Is the push for railroad profitability harming the towns they serve?


We are huge supporters of railroads. We're big fans of efficiency, prosperity, and speed, too. Combining railroads with all of these things should be something that we and rail-connected communities across the nation support whole-heartedly.


And yet, often, as much as we want to, we can't.


Today's ProPublica article (“Do Your Job.” How the Railroad Industry Intimidates Employees Into Putting Speed Before Safety) shines a light some of the reasons why that's the case.


By my reading, the article identifies four root problems.

  1. Profit-First Priorities: Regardless of what their stated missions or values might say, the real-world behaviors of each of the railroads discussed in this article suggests they prioritize profits and efficiency well above safety on a seemingly regular basis.

  2. Pay-for-Performance Incentives: Railroad supervisors appear to be primarily rewarded for their top-line efficiency, even when that comes at catastrophic cost to the safety of their employees or our communities.

  3. Inadequate Reporting & Transparency Policies & Practices: Unlike airlines, railroads aren't required to report near-miss incidents. With little oversight or transparency required outside of catastrophic incidents, Railroads are mostly able to keep real-world safety issues to themselves without penalty - even when those issues remain unresolved.

  4. Fear of Retaliation: Workplace culture actively discourages proper reporting and actioning of safety issues that would otherwise diminish performance-linked payouts.

The outcomes discussed are beyond troubling:

  1. Safety Incidents are Underreported: The pay-for-performance and fear of retribution combine to ensure that upper management, the FRA, and our communities don't know when and where safety issues exist. This becomes a significant contributing problem of its own.

  2. Employee Health & Safety Issues: Worker safety has not been improving for at least a decade. Fear of retribution impacts physical and mental health, with higher stress, panic attacks and other significant issues resulting.

  3. Legal Battles & Employee Distress: Retaliatory actions against employees who insist on reporting safety concerns - whether using internal methods or reporting to state authorities - are not uncommon. Inadequate reporting and lack of transparency are largely at fault.

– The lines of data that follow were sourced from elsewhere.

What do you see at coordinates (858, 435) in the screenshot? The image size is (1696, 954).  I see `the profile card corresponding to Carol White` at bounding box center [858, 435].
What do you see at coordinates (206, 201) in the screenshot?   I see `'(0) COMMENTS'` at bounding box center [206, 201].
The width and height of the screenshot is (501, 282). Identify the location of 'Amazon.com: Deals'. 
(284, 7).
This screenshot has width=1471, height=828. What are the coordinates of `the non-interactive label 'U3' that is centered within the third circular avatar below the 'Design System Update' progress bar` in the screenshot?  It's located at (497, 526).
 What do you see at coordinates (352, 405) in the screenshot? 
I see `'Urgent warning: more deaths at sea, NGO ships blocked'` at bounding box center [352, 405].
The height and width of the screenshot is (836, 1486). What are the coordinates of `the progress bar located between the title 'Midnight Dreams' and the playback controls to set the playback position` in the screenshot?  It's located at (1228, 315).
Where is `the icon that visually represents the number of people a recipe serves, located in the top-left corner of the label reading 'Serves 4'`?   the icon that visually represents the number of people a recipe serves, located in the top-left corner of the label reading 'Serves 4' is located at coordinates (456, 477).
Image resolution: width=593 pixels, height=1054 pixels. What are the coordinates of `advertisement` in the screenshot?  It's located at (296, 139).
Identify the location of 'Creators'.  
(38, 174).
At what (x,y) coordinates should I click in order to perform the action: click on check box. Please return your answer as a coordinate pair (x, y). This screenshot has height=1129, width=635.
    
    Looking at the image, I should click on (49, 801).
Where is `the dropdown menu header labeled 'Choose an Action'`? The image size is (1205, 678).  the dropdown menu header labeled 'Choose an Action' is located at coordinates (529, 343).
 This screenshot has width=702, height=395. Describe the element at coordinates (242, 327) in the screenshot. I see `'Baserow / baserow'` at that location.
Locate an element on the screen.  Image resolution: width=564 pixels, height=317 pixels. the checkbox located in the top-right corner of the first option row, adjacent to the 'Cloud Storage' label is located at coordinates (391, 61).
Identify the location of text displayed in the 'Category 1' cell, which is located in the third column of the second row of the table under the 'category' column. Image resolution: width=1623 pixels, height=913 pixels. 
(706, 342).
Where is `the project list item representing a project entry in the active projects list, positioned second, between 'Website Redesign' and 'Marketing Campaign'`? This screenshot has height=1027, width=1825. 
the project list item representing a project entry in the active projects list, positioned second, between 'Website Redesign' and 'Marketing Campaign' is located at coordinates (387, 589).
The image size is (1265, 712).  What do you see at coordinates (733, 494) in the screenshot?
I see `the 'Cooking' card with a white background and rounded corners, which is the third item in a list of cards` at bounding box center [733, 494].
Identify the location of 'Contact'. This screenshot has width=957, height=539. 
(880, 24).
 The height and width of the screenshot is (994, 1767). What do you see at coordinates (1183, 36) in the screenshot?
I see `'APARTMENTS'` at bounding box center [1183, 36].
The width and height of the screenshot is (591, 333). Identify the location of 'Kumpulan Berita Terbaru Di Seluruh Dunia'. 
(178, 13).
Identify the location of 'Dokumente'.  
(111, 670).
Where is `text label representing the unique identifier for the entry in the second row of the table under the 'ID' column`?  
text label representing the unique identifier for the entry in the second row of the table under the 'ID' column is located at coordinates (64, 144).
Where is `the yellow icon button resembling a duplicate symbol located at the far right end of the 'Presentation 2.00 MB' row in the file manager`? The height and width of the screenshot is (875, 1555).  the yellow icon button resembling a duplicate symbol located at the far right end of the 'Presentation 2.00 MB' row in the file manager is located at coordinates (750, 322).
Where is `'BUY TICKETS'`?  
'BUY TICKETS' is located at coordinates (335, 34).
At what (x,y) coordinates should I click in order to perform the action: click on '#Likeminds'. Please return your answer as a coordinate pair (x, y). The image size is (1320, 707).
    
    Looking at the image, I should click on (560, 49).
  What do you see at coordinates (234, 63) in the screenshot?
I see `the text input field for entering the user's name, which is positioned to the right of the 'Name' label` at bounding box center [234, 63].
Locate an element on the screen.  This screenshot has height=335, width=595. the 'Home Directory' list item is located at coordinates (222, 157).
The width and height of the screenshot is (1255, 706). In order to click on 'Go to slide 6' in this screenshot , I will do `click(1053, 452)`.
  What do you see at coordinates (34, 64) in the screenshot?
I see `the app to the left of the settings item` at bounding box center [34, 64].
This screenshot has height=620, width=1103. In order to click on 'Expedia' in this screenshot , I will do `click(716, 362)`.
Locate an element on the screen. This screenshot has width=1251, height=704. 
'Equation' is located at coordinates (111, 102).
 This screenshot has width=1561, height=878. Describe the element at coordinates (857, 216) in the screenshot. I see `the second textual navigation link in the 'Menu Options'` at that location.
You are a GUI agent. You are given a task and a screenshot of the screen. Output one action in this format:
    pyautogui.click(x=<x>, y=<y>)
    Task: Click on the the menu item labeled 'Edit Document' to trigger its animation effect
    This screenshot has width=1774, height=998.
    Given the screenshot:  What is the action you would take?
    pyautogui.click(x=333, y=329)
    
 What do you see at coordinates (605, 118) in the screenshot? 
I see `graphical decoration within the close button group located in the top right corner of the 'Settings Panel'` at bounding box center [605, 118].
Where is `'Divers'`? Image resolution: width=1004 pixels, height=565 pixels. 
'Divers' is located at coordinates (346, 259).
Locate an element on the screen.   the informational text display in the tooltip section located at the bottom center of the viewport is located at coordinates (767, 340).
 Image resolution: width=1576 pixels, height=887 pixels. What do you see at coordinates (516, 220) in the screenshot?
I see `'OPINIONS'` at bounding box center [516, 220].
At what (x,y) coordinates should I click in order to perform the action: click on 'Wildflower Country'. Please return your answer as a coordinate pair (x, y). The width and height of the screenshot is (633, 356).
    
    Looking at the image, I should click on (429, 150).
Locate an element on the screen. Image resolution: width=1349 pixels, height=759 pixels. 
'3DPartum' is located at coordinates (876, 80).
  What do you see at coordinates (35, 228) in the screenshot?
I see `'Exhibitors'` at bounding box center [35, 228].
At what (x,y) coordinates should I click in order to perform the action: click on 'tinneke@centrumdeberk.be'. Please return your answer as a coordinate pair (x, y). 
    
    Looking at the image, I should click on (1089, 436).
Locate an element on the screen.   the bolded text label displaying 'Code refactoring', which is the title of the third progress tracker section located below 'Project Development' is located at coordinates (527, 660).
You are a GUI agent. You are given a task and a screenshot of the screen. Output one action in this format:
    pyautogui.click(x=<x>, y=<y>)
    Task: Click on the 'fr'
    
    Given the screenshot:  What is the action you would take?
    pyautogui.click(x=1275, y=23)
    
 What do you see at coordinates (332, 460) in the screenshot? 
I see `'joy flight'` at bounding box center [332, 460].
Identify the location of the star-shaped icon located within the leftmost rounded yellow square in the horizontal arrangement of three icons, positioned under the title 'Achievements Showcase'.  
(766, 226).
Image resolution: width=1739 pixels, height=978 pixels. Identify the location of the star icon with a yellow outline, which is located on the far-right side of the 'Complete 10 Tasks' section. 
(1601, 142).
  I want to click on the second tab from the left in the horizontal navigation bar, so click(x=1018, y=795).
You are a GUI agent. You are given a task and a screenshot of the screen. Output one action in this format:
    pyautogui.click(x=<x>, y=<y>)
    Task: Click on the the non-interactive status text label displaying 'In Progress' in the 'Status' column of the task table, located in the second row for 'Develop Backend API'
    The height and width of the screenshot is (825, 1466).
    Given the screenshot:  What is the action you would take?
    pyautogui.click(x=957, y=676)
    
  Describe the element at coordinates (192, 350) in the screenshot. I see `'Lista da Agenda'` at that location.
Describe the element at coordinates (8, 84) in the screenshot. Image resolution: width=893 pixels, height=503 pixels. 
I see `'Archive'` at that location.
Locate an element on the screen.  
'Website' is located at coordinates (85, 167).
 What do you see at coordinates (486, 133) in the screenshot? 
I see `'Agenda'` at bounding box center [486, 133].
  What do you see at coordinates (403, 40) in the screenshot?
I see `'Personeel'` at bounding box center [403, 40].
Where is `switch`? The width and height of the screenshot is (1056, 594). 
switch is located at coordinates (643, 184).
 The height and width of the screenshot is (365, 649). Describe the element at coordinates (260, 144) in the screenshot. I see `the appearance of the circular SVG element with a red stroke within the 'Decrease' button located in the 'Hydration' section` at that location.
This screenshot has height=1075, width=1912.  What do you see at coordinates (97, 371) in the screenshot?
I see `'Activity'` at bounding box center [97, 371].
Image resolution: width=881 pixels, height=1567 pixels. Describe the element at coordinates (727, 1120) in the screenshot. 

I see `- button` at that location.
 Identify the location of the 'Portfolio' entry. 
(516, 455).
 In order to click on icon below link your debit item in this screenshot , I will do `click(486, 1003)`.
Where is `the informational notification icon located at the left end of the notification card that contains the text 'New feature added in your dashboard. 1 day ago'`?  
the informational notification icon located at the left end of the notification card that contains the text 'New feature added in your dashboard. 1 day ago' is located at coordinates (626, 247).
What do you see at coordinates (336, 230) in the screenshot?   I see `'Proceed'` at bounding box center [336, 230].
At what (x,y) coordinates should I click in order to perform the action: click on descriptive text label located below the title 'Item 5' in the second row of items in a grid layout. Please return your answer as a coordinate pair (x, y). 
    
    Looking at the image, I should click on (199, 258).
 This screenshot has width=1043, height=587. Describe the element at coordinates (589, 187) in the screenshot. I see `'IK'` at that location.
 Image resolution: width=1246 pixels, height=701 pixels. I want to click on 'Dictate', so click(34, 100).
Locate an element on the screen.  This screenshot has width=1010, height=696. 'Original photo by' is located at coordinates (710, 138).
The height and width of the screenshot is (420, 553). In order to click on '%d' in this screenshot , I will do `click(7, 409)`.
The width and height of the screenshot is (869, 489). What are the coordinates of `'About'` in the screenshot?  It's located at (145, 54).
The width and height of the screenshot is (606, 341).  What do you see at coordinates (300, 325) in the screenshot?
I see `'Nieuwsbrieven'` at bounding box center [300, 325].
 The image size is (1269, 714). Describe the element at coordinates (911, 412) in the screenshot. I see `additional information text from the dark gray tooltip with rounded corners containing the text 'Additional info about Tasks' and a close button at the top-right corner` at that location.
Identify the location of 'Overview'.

Note that these legal battles continually reinforce the threat of retaliation for employees who may otherwise consider correctly reporting safety issues.

  4. Ultimately, Railtowns are Not Safe: The underreporting of safety issues and incidents means that our rail-connected communities are regularly exposed to risks that have no reason to exist - other than profitability. There is no working mechanism to prevent a train entirely consisting of unsafe engines and cars from passing through our cities if the people responsible for identifying them are overruled, threatened, or terminated.

The resulting situation from all of this - and other challenges like blocked crossings and active communication - is unsustainable for our member railtowns and the rail-connected community at large. We're becoming less safe, inaccessible and prosperous. We fully support railroads in their pursuit of profits and efficiency, right up until they achieve those goals by sacrificing railtown safety, accessibility, and prosperity. All of this appears to be happening. We're here to make things right.


I'll write more in the coming days about how we're moving forward.